Der Jogger tat übertrieben entsetzt, als wäre er überrascht, bis er erklärte: „Ich bringe nur den Kinderwagen zu meiner Schwiegertochter. Ich habe die Reifen repariert.“
Der alte Mann ging weiter. Irgendwie glaubte er der Erklärung nicht. Die Menschen taten die sonderbarsten Dinge, um miteinander ins Gespräch zu kommen. „Wenn wir uns wenigstens was zu sagen hätten“, murmelte der alte Mann. Plötzlich sprang ihn sein Hund an und wollte wieder an die Leine genommen werden. „Laß das“, sagte der alte Mann. Sie gingen weiter.
„Sonderbar“, murmelte der alte Mann, daß der kleine Weg zwischen „Im Samtfelde“ und der „Kilianstraße“ keinen Namen hatte. „Robert“, rief plötzlich eine Frau und pfiff einem Pudel hinterher, der gerade von der Pankratiusstraße auf den namenlosen Weg lief. Nun sah der alte Mann auch die Frau. Sie trug eine kleine Trillerpfeife um den Hals und entlockte ihr einen Ton, den nur ihr Hund hören konnte. Der Pudel blieb trotzdem erst stehen, als er den Hund des alten Mannes erreicht hatte. Die Hunde beschnupperten sich. „Die wollen spielen“, sagte die Frau. Der alte Mann nickte. Er wußte nicht, was er sagen sollte. „Ich fühle mich heute so allein“, sagte er plötzlich. Die Frau spannte ihren Schirm auf. „Das liegt am Wetter“, sagte sie. „Überall ist es grau und ungemütlich.“ Der alte Mann nickte. „Das ist es nicht“, sagte er. „Ich vermisse plötzlich so viel.“
„Was vermissen sie denn?“, fragte die Frau und rief ihrem Hund zu, daß er nicht so wild spielen solle. Der alte Mann wischte sich mit dem Taschentuch das Gesicht ab.
„Ich vermisse auf einmal so vieles, was ich vorher nicht vermißt habe“, sagte er und wußte, wie sonderbar sich das anhören mußte. „Ich vermisse die Poststelle in der Westernstraße“, sprach er weiter. „Ich vermisse das Eiscafé Favretti. Was ist eigentlich aus der Frau geworden, die immer einen Poncho trug und ihr Haar zu zwei dicken Zöpfen geflochten hatte?“
Die Frau schüttelte den Kopf. „Ich wohn` noch nicht lange hier“, sagte sie schließlich.

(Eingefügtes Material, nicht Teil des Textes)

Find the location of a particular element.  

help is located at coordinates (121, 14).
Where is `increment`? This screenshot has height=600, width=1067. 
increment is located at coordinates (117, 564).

„Sie war Porzellanmalerin und konnte so schöne Rosen malen oder was das war“, sagte er.
Die Frau nahm ihren Pudel wieder an die Leine.
„Ich vermisse auch meinen Nachbarn, der immer mit seiner Zigarre auf der Bank saß“, fuhr der alte Mann fort. Er schluckte und konnte nicht mehr aufhören zu klagen.
„Ich vermisse auch unsere alte Postleitzahl“, flüsterte er. „Gibt es noch Stutesäfte, Snobbies und Bergsiegerfahrräder?“ Die beiden Hunde standen um sie herum, als würden sie dem Gespräch lauschen. „Heute vermisse ich am meisten die Sonne“, sagte der alte Mann und lachte verlegen. Er schämte sich über seine Worte. Die Frau wollte gehen. Er spürte, daß sie nach tröstenden Worten suchte. „Zum Glück gibt es noch „Libori“, sagte sie. Er war erleichtert. Das stimmte. Zum Glück gab es in Paderborn immer noch das „Liborifest“. „Und Weyhers“, sagte er. „Im Haxtergrund gibt es auch immer noch Herrn Weyher mit seinem Apfelkuchen.“ Sie lachte, aber er sah ihr an, daß sie nicht wußte wovon er sprach. Sie gingen auseinander. Die Sonne kam plötzlich hervor.